### Records supplied
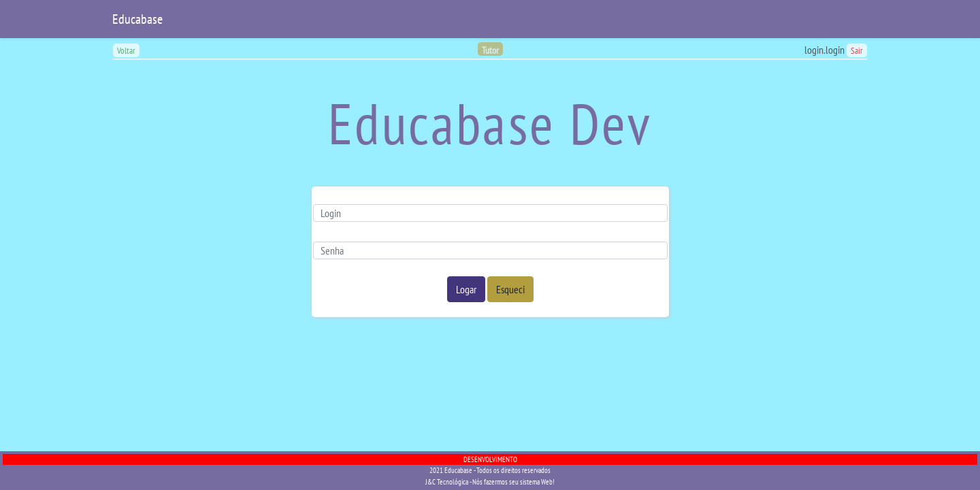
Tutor (490, 50)
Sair (857, 50)
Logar (466, 289)
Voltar (126, 50)
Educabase (137, 19)
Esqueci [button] (510, 289)
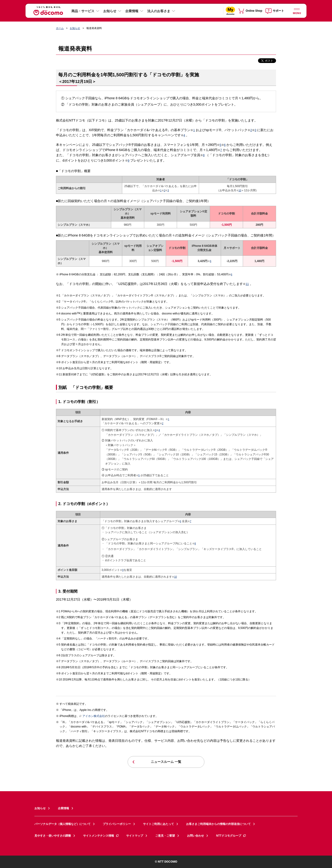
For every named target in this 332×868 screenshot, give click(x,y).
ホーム (60, 28)
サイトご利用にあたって (158, 824)
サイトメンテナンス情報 (101, 836)
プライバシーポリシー (117, 824)
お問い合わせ (195, 836)
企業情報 (132, 11)
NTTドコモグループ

### Your objective
Give the stretch from the line containing "Educabase (137, 19)" through the end of the entries as a JSON list of strings, one string per line, with blank lines left out. Leave the pictures out of the list.

### Correct result
[
  "Educabase (137, 19)",
  "Esqueci [button] (510, 289)",
  "For every named target in this 332×868 screenshot, give click(x,y).",
  "ホーム (60, 28)",
  "サイトご利用にあたって (158, 824)",
  "サイトメンテナンス情報 (101, 836)",
  "プライバシーポリシー (117, 824)",
  "お問い合わせ (195, 836)",
  "企業情報 (132, 11)",
  "NTTドコモグループ"
]